Lustrabotas de Aníbal Pinto guarda su lustrín
Domingo Anaya Valdés, uno de los últimos limpiabotas porteño, jubiló y partirá a vivir al norte en tres semanas. Sus fieles clientes aseguran que lo van a extrañar mucho.
Domingo Anaya Valdés es uno de los últimos lustrabotas que se mantiene trabajando en las calles de Valparaíso. Y el único que limpia y embellece los calzados de quienes transitan por el sector de la Plaza Aníbal Pinto.
Ahí en un rincón de calle Melgarejo, justo frente a la Intendencia, Domingo instala su lustrín sagradamente a eso de las 6 de la mañana. Es que a esa hora comienzan a transitar algunos de sus clientes, quienes aprovechan de lustrar sus zapatos para llegar de punta en blanco a la pega.

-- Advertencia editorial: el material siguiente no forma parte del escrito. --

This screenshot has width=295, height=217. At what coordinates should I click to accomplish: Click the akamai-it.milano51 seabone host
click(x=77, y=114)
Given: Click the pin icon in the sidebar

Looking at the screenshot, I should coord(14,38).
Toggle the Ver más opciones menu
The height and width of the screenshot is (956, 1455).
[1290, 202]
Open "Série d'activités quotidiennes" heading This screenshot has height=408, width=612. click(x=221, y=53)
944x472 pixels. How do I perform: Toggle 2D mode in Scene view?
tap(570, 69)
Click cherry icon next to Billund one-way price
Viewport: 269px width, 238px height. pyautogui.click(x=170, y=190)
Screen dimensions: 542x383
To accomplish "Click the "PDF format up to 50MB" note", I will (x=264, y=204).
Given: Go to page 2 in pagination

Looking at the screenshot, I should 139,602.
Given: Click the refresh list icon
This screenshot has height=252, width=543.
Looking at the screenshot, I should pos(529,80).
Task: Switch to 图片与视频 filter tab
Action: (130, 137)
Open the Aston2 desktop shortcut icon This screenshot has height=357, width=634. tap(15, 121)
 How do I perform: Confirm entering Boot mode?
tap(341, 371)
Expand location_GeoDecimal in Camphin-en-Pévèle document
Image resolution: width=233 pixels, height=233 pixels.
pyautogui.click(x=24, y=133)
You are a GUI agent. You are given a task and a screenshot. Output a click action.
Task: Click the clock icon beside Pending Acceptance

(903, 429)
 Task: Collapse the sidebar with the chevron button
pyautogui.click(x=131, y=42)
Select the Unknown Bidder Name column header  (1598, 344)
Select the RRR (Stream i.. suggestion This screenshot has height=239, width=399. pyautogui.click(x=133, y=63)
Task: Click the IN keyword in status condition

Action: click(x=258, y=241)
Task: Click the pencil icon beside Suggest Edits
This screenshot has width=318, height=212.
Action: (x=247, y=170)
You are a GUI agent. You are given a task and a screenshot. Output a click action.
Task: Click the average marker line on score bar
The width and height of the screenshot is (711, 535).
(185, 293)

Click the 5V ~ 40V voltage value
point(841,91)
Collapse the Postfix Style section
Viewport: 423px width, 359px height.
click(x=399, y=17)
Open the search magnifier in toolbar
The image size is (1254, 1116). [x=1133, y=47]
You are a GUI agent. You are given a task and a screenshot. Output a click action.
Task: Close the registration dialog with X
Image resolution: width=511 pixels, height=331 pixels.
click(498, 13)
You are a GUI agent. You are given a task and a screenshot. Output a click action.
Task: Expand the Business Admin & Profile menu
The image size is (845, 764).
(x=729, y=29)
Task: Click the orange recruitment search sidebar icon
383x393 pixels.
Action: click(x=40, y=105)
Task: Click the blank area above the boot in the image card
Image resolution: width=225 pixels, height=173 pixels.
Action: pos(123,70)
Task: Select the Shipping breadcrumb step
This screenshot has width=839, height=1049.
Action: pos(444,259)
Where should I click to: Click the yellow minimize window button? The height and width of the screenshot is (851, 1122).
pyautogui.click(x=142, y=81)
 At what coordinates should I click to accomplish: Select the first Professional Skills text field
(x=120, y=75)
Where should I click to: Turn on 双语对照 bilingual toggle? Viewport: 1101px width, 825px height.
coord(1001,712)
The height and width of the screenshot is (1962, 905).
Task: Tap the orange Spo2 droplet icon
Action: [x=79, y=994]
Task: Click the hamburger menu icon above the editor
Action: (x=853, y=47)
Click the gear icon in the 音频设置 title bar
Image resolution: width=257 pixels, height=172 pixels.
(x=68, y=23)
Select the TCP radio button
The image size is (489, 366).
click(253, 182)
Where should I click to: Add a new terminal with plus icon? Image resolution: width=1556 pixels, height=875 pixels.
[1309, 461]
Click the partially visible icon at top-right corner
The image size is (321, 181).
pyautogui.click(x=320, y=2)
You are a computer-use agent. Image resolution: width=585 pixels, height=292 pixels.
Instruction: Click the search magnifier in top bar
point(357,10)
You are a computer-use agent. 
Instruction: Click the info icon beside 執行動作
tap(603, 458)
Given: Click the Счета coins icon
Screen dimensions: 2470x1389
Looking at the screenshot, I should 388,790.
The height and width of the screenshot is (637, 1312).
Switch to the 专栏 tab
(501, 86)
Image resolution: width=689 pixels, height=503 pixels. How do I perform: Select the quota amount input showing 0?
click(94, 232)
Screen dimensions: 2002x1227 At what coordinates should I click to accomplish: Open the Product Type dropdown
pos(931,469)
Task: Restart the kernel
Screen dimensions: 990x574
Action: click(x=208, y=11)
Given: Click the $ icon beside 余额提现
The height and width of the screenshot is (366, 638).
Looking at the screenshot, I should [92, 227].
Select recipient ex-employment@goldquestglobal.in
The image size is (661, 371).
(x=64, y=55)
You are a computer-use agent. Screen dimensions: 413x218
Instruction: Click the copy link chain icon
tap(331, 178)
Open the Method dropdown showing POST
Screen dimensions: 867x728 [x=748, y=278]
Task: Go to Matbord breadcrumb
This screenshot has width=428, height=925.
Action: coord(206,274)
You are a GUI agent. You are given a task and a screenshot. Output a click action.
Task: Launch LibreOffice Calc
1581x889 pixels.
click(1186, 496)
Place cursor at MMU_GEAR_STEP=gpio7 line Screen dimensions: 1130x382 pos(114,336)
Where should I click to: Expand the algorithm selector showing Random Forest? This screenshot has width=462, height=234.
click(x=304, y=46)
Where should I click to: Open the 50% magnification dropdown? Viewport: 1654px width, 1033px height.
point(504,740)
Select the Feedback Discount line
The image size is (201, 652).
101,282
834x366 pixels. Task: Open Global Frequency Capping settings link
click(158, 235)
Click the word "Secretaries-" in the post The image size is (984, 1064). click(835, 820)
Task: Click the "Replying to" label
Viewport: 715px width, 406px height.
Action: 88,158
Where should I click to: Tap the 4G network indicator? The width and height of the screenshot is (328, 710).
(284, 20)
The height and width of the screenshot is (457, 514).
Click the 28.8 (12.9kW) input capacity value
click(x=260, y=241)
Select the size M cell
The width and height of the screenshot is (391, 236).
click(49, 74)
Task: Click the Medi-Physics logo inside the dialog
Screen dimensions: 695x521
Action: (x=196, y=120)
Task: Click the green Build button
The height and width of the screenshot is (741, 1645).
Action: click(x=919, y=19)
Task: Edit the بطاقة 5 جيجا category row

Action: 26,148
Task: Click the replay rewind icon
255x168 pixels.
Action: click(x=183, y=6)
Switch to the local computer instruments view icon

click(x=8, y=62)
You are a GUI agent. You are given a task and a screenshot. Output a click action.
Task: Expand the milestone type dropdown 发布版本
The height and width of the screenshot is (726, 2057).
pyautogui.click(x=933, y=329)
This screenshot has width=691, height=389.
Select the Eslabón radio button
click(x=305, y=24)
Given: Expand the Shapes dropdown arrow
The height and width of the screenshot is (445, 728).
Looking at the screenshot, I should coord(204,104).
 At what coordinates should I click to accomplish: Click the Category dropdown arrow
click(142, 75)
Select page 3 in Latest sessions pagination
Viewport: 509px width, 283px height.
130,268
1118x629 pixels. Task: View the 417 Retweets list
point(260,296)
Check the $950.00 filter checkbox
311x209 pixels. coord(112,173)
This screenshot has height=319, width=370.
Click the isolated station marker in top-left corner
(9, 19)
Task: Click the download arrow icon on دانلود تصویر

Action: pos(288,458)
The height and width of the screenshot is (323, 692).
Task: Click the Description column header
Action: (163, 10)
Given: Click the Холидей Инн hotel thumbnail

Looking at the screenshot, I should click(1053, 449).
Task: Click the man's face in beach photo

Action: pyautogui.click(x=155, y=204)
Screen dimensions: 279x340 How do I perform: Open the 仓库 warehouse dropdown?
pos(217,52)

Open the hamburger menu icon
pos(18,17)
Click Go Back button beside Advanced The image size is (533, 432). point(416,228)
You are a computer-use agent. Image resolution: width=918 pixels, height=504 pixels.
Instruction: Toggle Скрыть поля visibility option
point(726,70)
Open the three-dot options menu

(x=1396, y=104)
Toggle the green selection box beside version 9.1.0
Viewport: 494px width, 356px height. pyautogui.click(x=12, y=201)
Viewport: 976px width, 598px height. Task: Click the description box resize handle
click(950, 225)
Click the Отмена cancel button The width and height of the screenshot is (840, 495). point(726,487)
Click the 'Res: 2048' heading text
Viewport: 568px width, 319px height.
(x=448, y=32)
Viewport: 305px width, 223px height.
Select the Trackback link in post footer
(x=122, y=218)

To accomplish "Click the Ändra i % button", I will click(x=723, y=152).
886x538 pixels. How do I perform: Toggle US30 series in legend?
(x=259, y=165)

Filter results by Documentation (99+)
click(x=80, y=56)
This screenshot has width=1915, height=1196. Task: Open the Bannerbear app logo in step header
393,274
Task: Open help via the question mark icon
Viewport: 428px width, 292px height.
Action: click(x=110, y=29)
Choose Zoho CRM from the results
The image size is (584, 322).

Son las y los clientes del lustrabotas quienes más se sorprenden con la noticia de que en tres semanas más Domingo guardará su lustrín y partirá a vivir al norte. Allá lo espera su familia antofagastina. Aunque lo más importante para él, es que podrá descansar tras haber jubilado luego de una vida de intensos sacrificios, ejerciendo uno de los oficios más nobles. Y que al mismo tiempo va desapareciendo con el paso de los años.
OFICIO NOBLE - ¿Cómo llegó a ser lustrabotas?
-Yo me arranqué del Hogar de Cristo de Santiago. Tenía 8 años, cuando nos trajeron a un paseo a Laguna Verde, y yo nunca había visto el mar. Cuando volvimos al hogar y fue la hora de irnos a dormir, yo soñé que me bañaba y me pasó un accidente, 'pasé el río', como se dice", recuerda Anaya.
Y agrega: "Al día siguiente las monjas me pegaron con una varilla y después me mandaron castigado a barrer la cancha. Yo estaba en eso cuando justo veo una micro verde parada afuera y la gente subía. Así que dejé todo botado y me subí a la micro. Cuando después de un buen rato empecé a ver los barcos y aparecí aquí en Muelle Prat. Y ahí me quedé acá en Valparaíso hasta ahora".
La suerte del pequeño Domingo cambió cuando un matrimonio de sumplementeros que tenía un kiosco de diarios en el sector de La Aduana lo acogieron como hijo.
"Don Emilio y su señora ya están finaditos. Con ellos yo salía a vender diarios. Y así un día llegué hasta el Molo, donde arreglaban las lanchas. Ahí les caí bien a los marinos, y ellos fueron quienes me compraron mi primer lustrín y latas de betunes. Y ahí yo empecé a aprender de a poquito".
En ese entonces Domingo tenía apenas nueve años, y desde ahí que se ha pasado toda su vida lustrando zapatos. Tan dedicado estuvo en su labor, que no quiso tener familia, ni hijos. Tampoco deja a un aprendiz que continúe con el oficio en extinción. Por lo tanto nadie lo reemplazará en su ausencia.
"No tenía idea que domingo se iba para el norte. Me da pena porque es uno de los pocos lustrabotas que van quedando en la ciudad. El hombre es profesional, pero de todas maneras merece descansar", dice Julio Molina, mientras lustra sus zapatos
A pesar de haber sufrido desde niños, el lustrabotas está muy agradecido de las oportunidades que tuvo gracias al arte que aprendió con su lustrín.
"El lustrín me lo quiero llevar, porque después de descansar me gustaría volver a trabajar en Antofagasta. Y así puedo ayudar a mi hermana con los gastos de la casa. Aunque pienso que igual voy a extrañar el Puerto, y las conversaciones con los clientes", concluye.